Up until the late 19th century, uncovering the cause of disease seemed like an impossible mission; it was enough to just treat the symptoms of the disease and attempt to return a person to their natural state. The bacteriological evolution instilled new hope for disease prevention as “the germ theory underlined and explained the unity of disease patterns already demonstrated by generations and physicians and clinicians.”  This knew knowledge lead to increased public confidence and expectations. The emphasis on laboratory medicine and clinical treatments were more than just a way in which confidence was earned, although it was a by-product, it illuminated the causes of diseases that were previously unknown. It gave physicians a new target to strike: “by the 1920s, the typhoid cases that had proved to be so labor-intensive in the 19th century had ceased to be a significant element in hospital administrations. A combination of progress in civil engineering, allied with bacteriological and serological screening along with the establishment of isolation procedures, had worked to decrease typhoid incidence.”  This fact is ever present in the case of John Brigam. His chart is filled with serological tests that measure the presence of certain tracers for typhoid, including albumin in urine and leukocyte (white blood cell) levels. The most important, and perhaps astonishing, difference between the two cases is the usage the routine typhoid vaccine along with the usage of calcium lactate (pain) and salicylic acid (temperature-reduction) in John Brigam’s treatment.  The typhoid vaccine was developed, although it was not perfect, as a result of studying the microorganism itself, an innovation only made possible by the preceding bacteriological revolution. It is important to note that physicians still used treatments targeted towards specific symptoms in accordance with the vaccines; these innovations sealed the dichotomy of the preceding century, joining the two methods together to form a more effective treatment.  

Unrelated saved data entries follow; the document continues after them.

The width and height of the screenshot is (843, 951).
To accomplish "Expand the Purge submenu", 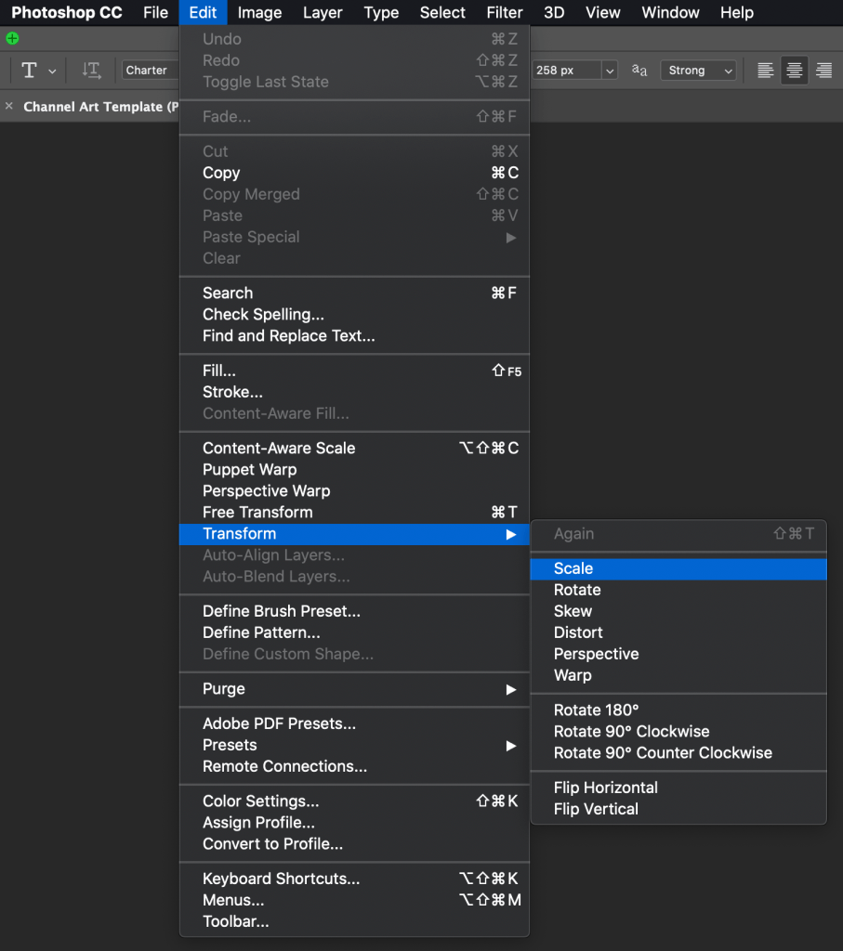I will pos(353,689).
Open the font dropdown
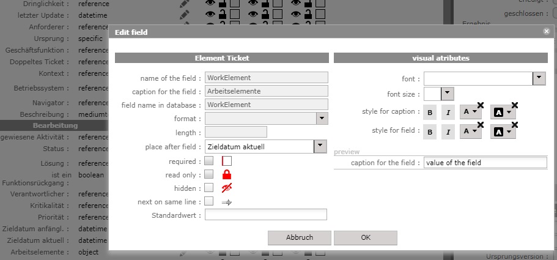This screenshot has width=557, height=260. coord(539,78)
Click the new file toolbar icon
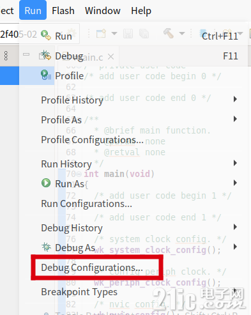251x315 pixels. coord(101,33)
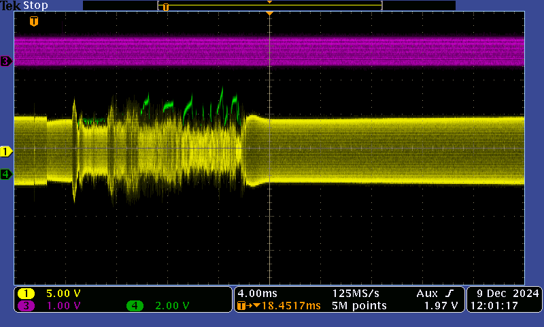Select the 2.00 V channel 4 scale readout

[x=171, y=306]
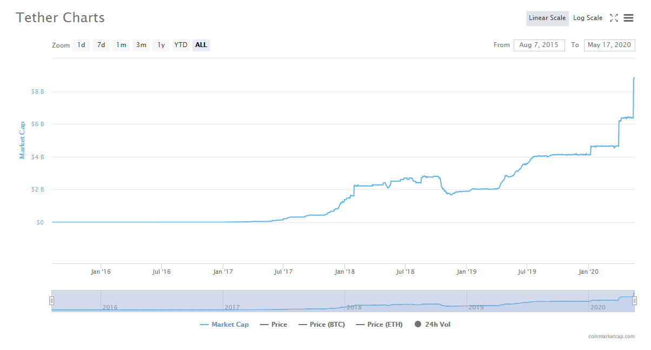Screen dimensions: 651x350
Task: Click the From date field
Action: pyautogui.click(x=539, y=45)
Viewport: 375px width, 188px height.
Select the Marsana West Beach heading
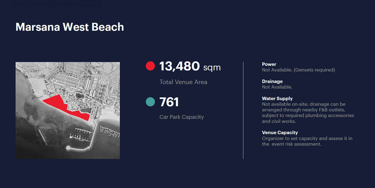70,27
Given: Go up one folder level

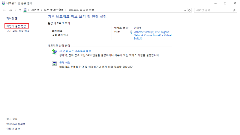Looking at the screenshot, I should [x=20, y=10].
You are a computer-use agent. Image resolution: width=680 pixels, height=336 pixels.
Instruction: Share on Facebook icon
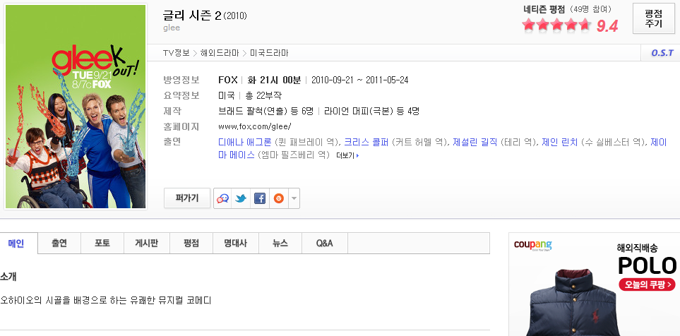pos(260,198)
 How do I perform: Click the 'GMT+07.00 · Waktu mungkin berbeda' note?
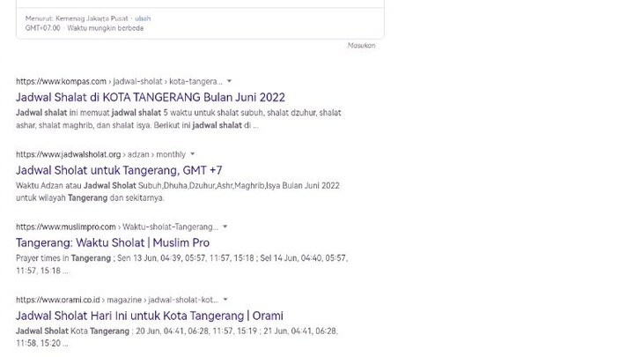[84, 28]
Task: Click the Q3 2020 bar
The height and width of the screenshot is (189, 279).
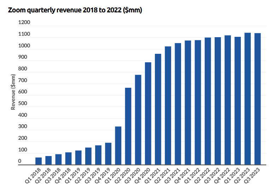Action: point(138,120)
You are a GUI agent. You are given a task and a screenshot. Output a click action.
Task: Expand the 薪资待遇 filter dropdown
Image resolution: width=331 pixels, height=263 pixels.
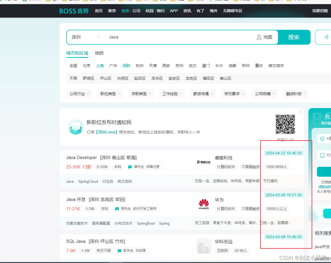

For decades, scientists and physicians identified typhoid as a form of high fever linked to desolate living conditions with no clear-cut solution. To the common physician, the fix was simple: anti-febrile medication and pain suppressants. Unbeknownst to them, the bacteriological revolution that began at the 19th century witnessed the discovery of the typhoid microorganism, as epidemiologists finally unearth a more corporeal causative agent of the disease. What ensued in the 20th century was a national outcry for public health reform. Scientific research was paired with public health campaigns in order to increase awareness in the community as well as in health care systems, with medical administrators implored to pay closer attention to isolation time and carrier potential. This type of reform, both bacteriological and social, lead to reduced incidence of typhoid fever in the United States. While the overall incidence of typhoid diminished in early 20th century as a result of the aforementioned changes, the two patients tracked had two counterintuitive results. While the former patient, Phillip Bryers was cured, John Brigam died. This is not to say that the treatments utilized in the 19th century were superior, but, conversely, it is not to say that the treatments utilized in the 19th century were inferior. In fact, much of the treatments employed in the 19th century lead to successful recoveries, but there were variables, such as population density increases as a result of the industrial revolution, microbiological discovery, and medical reform that increased the chances of survival in the late 19th and early 20th century. The progression of medical practice and treatment does not rely solely on the abandonment of old techniques and knowledge, but, rather, builds upon existing knowledge and applies it to new discoveries.